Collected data
_ _ _ _
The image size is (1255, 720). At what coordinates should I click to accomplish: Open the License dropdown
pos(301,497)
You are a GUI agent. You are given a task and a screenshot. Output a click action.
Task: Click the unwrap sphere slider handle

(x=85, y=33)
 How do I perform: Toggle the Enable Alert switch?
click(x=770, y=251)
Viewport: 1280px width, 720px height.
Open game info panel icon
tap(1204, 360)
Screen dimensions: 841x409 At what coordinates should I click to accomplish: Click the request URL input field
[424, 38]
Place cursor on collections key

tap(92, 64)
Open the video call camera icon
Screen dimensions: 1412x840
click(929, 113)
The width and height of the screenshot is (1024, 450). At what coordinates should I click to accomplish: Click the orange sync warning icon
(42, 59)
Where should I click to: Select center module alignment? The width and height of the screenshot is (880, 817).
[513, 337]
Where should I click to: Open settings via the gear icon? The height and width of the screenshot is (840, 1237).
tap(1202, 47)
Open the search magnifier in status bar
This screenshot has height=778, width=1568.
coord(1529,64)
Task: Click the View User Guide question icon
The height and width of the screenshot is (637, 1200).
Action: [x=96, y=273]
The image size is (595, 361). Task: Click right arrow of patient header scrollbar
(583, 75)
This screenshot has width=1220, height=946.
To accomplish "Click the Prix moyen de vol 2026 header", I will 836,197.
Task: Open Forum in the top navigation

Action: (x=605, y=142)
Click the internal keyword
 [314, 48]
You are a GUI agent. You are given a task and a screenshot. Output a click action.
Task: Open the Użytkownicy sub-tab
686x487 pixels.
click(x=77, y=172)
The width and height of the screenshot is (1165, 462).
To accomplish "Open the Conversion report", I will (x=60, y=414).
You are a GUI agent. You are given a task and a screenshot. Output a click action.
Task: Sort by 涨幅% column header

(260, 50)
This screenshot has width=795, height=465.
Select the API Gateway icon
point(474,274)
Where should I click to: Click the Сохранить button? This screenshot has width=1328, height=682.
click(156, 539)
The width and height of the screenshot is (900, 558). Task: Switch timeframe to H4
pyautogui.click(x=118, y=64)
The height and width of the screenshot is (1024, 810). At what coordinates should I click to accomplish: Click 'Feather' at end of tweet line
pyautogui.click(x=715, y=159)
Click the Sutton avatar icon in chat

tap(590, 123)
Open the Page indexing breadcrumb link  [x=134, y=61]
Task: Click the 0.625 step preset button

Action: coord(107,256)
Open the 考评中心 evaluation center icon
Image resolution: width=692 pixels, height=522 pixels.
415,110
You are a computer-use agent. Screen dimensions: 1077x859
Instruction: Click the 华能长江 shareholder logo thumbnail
_ _ _ _
## Exercise goal
Give back the data exactly.

## Solved exercise
The image size is (1255, 720). At what coordinates should I click to accomplish: Open the License dropdown
pos(301,497)
You are a GUI agent. You are given a task and a screenshot. Output a click action.
Task: Click the unwrap sphere slider handle

(x=85, y=33)
 How do I perform: Toggle the Enable Alert switch?
click(x=770, y=251)
Viewport: 1280px width, 720px height.
Open game info panel icon
tap(1204, 360)
Screen dimensions: 841x409 At what coordinates should I click to accomplish: Click the request URL input field
[424, 38]
Place cursor on collections key

tap(92, 64)
Open the video call camera icon
Screen dimensions: 1412x840
click(929, 113)
The width and height of the screenshot is (1024, 450). At what coordinates should I click to accomplish: Click the orange sync warning icon
(42, 59)
Where should I click to: Select center module alignment? The width and height of the screenshot is (880, 817).
[513, 337]
Where should I click to: Open settings via the gear icon? The height and width of the screenshot is (840, 1237).
tap(1202, 47)
Open the search magnifier in status bar
This screenshot has height=778, width=1568.
coord(1529,64)
Task: Click the View User Guide question icon
The height and width of the screenshot is (637, 1200).
Action: [x=96, y=273]
The image size is (595, 361). Task: Click right arrow of patient header scrollbar
(583, 75)
This screenshot has width=1220, height=946.
To accomplish "Click the Prix moyen de vol 2026 header", I will 836,197.
Task: Open Forum in the top navigation

Action: (x=605, y=142)
Click the internal keyword
 [314, 48]
You are a GUI agent. You are given a task and a screenshot. Output a click action.
Task: Open the Użytkownicy sub-tab
686x487 pixels.
click(x=77, y=172)
The width and height of the screenshot is (1165, 462).
To accomplish "Open the Conversion report", I will (x=60, y=414).
You are a GUI agent. You are given a task and a screenshot. Output a click action.
Task: Sort by 涨幅% column header

(260, 50)
This screenshot has width=795, height=465.
Select the API Gateway icon
point(474,274)
Where should I click to: Click the Сохранить button? This screenshot has width=1328, height=682.
click(156, 539)
The width and height of the screenshot is (900, 558). Task: Switch timeframe to H4
pyautogui.click(x=118, y=64)
The height and width of the screenshot is (1024, 810). At what coordinates should I click to accomplish: Click 'Feather' at end of tweet line
pyautogui.click(x=715, y=159)
Click the Sutton avatar icon in chat

tap(590, 123)
Open the Page indexing breadcrumb link  [x=134, y=61]
Task: Click the 0.625 step preset button

Action: coord(107,256)
Open the 考评中心 evaluation center icon
Image resolution: width=692 pixels, height=522 pixels.
415,110
You are a computer-use agent. Screen dimensions: 1077x859
Instruction: Click the 华能长江 shareholder logo thumbnail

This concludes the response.